▶ [Brano da leggere]
◇ ◇ ◇
Esso, pertanto, impone di procedere al coordinamento delle varie clausole e di interpretarle complessivamente le une a mezzo delle altre, attribuendo a ciascuna il senso risultante dall’intero negozio: ne deriva che la violazione del principio di interpretazione complessiva delle clausole contrattuali si configura non soltanto nell’ipotesi della loro omessa disamina, ma anche quando il giudice utilizza esclusivamente frammenti letterali della clausola da interpretare e ne fissa definitivamente il significato sulla base della sola lettura di questi (cfr. Cass. 4 maggio 2011, n. 9755; 17 febbraio 2010, n. 3685; 26 febbraio 2009, n. 4670; 14 aprile 2006, n. 8876; 29 marzo 2004, n. 6233; 14 novembre 2002, n. 16022).

Dunque, costituisce principio consolidato, enunciato da questa Corte, che il giudice del merito non può, nella interpretazione dei contratti arrestarsi ad una considerazione “atomistica” delle singole clausole: ciò, si badi, neppure quando la loro interpretazione sembra non dare luogo ad alcuna incertezza sulla base del “senso letterale delle parole”: espressione che deve intendersi come riferita all’intera formulazione letterale della dichiarazione negoziale e non già limitata ad una parte soltanto, qual è una singola clausola del contratto composto di più clausole, dovendo il giudice collegare e confrontare fra loro frasi e parole al fine di chiarirne il significato, in modo che le varie espressioni vanno coordinate fra loro e ricondotte ad armonica unità e concordanza.

Il giudice, in definitiva, deve procedere secondo un iter che, partendo dall’accertamento del senso letterale di ciascuna clausola, provveda poi a verificarlo nel confronto reciproco ed, infine, armonizzi razionalmente nella valutazione unitaria dell’atto.

Ciò è tanto più vero quando le parti non solo abbiano concluso negozi tra di loro collegati, ma questi, a loro volta ed al di là del nomen iuris, contengano multiple previsioni riconducibili a diversi tipi negoziali, tanto da presentare elementi del contratto atipico o misto (art. 1322 c.c.).

Con tali strumenti, rimessi all’autonomia delle parti, infatti, le parti intendono conseguire uno scopo ulteriore e diverso rispetto a quello astrattamente conseguibile con la stipula di singoli e separati contratti tipici. Com’è noto, in tema di collegamento negoziale, non si dà luogo ad un nuovo ed autonomo contratto, ma al perseguimento di un risultato economico unitario e complesso, che viene realizzato non per mezzo di un singolo negozio, ma attraverso una pluralità coordinata di contratti, i quali peraltro conservano una loro causa autonoma: sicchè “il vincolo di reciproca dipendenza non esclude che ciascuno di essi si caratterizzi in funzione di una propria causa e conservi una distinta individualità giuridica” (Cass. 22 settembre 2016, n. 18585).
◇ ◇ ◇
▶ [Blocco dati]
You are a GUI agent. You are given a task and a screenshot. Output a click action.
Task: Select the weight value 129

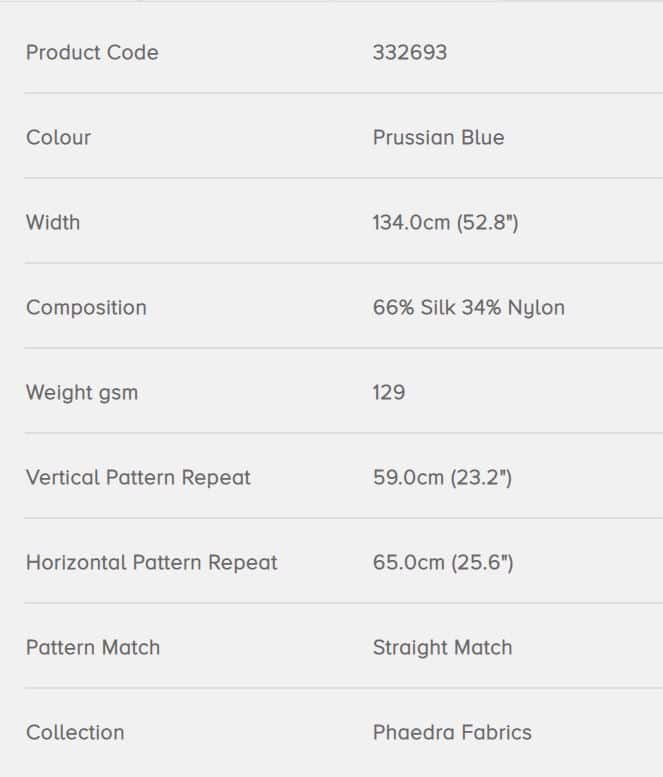coord(389,392)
◇ ◇ ◇
▶ [Obiettivo] Ricopia dal brano sull'interpretazione dei contratti tutto quello che va da "Dunque, costituisce principio" giù fino a "unità e concordanza.".

▶ [Soluzione esercizio]
Dunque, costituisce principio consolidato, enunciato da questa Corte, che il giudice del merito non può, nella interpretazione dei contratti arrestarsi ad una considerazione “atomistica” delle singole clausole: ciò, si badi, neppure quando la loro interpretazione sembra non dare luogo ad alcuna incertezza sulla base del “senso letterale delle parole”: espressione che deve intendersi come riferita all’intera formulazione letterale della dichiarazione negoziale e non già limitata ad una parte soltanto, qual è una singola clausola del contratto composto di più clausole, dovendo il giudice collegare e confrontare fra loro frasi e parole al fine di chiarirne il significato, in modo che le varie espressioni vanno coordinate fra loro e ricondotte ad armonica unità e concordanza.